The magnet school occupies the building that was previously C.J. Hicks Elementary School (also located in Conyers); CJHE moved into a newly constructed elementary school building in 2009.

The Rockdale Magnet School accepts approximately 100 students annually. 90 freshmen were accepted in 2019. In 2025, 103 freshmen were accepted (Class of 2029)

Magnet school achievements include students being accepted to the nation's top universities, including Harvard and MIT; a state-champion Math Team; several perfect SAT and ACT subscores and one perfect ACT composite score; and several winners of science and research fairs such as the Intel International Science and Engineering Fair and the Siemens Competition.

It was opened in 2000 to provide a rigorous high school curriculum for the youth in Rockdale County. The school focuses on the fields of mathematics, sciences, and technology. Magnet students are enrolled in selective classes in those fields composed only of magnet students (approximately 10-15 students per class period, as opposed to Rockdale County High School's average class size of 30), and the rest of their classes are taken with the standard student population of Rockdale County High School.

Courses are set on a college-level curriculum. The college scholarship amount exceeds 3 million annually.

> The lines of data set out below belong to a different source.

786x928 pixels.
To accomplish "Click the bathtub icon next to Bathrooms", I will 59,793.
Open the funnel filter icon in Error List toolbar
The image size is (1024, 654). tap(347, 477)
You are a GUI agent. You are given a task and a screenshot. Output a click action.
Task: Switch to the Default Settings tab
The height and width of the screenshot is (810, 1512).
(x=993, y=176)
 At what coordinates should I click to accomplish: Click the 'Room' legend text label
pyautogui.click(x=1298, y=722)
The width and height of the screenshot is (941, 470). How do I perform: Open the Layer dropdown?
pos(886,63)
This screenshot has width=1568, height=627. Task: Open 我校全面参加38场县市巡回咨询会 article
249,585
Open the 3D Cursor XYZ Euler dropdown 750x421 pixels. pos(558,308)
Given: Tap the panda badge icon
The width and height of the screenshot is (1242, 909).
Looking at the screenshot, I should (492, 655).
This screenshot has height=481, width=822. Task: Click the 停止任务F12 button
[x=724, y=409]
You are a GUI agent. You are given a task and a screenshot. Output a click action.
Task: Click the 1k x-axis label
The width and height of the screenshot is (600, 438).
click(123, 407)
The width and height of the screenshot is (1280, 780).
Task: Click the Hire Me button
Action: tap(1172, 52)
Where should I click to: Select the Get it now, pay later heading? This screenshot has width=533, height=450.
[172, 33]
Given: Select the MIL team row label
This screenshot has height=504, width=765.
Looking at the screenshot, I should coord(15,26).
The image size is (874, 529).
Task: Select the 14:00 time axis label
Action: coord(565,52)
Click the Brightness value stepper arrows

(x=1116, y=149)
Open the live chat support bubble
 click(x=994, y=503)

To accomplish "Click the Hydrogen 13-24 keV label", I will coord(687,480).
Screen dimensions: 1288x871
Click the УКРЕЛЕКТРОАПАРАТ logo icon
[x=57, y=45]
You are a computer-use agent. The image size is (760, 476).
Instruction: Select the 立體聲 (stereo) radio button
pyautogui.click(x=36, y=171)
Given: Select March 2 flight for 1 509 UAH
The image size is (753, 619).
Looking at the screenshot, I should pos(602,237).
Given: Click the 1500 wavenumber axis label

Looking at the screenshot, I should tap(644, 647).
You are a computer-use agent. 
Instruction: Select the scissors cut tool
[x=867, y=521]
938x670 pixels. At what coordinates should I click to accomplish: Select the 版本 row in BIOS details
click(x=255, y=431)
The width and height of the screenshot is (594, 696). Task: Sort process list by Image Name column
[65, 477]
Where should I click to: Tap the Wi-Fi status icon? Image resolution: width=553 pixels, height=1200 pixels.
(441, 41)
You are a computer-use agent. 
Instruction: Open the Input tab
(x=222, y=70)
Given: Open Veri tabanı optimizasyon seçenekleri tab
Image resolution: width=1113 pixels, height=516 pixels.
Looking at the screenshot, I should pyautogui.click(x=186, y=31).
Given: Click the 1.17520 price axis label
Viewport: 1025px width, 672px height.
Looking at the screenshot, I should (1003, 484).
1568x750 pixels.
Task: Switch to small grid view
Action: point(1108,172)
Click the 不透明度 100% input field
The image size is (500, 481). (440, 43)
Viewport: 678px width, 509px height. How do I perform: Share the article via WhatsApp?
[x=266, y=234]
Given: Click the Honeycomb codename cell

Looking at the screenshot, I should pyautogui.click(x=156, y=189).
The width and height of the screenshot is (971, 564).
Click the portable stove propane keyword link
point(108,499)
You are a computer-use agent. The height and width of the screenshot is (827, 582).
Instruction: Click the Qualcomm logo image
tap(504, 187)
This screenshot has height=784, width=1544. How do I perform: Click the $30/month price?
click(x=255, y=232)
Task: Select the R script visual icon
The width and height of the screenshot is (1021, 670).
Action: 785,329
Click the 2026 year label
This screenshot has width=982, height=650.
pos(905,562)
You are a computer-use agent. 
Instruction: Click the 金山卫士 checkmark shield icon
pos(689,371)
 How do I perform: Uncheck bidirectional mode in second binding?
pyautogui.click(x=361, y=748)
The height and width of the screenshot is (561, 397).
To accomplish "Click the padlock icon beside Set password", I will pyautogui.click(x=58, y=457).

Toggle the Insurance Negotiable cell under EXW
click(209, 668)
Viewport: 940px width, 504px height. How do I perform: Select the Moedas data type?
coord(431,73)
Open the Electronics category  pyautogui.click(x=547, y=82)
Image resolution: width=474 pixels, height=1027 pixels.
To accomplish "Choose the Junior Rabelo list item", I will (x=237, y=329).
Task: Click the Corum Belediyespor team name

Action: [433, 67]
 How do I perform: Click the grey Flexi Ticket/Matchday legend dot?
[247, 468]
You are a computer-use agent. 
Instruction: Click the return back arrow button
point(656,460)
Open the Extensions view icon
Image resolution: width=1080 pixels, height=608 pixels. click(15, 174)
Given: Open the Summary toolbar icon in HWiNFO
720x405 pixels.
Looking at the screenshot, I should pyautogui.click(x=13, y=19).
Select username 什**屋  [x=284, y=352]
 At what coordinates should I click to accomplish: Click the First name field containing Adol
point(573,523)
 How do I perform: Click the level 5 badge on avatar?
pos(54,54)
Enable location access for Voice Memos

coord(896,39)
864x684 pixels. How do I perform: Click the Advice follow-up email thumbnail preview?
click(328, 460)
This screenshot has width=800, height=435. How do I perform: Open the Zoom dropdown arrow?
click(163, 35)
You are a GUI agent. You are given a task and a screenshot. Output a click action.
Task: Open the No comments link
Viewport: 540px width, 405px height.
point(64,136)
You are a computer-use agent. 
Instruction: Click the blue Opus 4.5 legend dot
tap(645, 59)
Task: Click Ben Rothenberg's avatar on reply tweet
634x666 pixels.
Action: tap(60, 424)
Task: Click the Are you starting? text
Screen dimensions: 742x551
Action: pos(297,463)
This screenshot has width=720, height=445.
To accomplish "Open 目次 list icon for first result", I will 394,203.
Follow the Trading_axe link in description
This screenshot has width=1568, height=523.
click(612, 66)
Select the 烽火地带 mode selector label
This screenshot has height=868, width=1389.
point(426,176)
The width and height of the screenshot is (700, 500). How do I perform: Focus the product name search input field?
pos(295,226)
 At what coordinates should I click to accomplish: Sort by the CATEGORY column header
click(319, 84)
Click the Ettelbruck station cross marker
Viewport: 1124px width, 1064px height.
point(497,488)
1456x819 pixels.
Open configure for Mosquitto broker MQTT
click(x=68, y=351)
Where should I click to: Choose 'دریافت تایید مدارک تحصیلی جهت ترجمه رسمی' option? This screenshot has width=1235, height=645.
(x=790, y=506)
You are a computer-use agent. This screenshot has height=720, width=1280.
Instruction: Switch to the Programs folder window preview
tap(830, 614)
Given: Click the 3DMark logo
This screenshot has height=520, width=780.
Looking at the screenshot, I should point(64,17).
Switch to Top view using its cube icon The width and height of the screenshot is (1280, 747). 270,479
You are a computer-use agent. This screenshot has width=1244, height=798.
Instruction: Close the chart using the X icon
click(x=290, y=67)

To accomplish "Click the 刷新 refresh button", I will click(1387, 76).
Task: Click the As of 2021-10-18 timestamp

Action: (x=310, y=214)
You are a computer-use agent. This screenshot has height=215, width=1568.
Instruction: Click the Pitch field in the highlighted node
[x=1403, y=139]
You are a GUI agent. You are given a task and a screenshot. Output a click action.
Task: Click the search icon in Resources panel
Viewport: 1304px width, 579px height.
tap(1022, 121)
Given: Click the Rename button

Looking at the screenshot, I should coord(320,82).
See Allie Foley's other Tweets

Since 2002, the school has sent 9-12 students to Metz, France each year to aid high school students with their own science fair projects. This is through a partnership with Georgia Tech, specifically their Georgia Tech Lorraine campus. Students also visit Paris each year and live with French students. The French students visit Rockdale each spring to present their scientific or cultural projects and to attend a France Dance in their honor.

==Notable alumni==
- Geoff Collins, college football coach, Temple and Georgia Tech
- Buck Farmer, pitcher for the Cincinnati Reds
- Neville Hewitt, inside linebacker for the Houston Texans
- Candace Hill, 100m and 200m sprint IAAF World Youth Championship winner
- Holly Hunter, Academy and Emmy award-winning actress
- Grady Jarrett, defensive tackle for the Atlanta Falcons
- Nebu Kiniza, Rapper famous for his song "Gassed Up"
- Robert McCray, NFL player
- James C. Miller III, FTC Chairman and Director of Office of Management and Budget
- Johnny Rapid (Hylan Anthony Taylor), gay pornographic film star
- Kevin Ware, former basketball player for the University of Louisville
- Jasmiyah Kaneesha Whitehead and Tasmiyah Kaneesha Whitehead, identical twin sisters, were students at Rockdale County High School at the time of the murder of Nikki Whitehead in 2010. Both pleaded guilty to matricide in 2014 and were sentenced to 30 years in prison.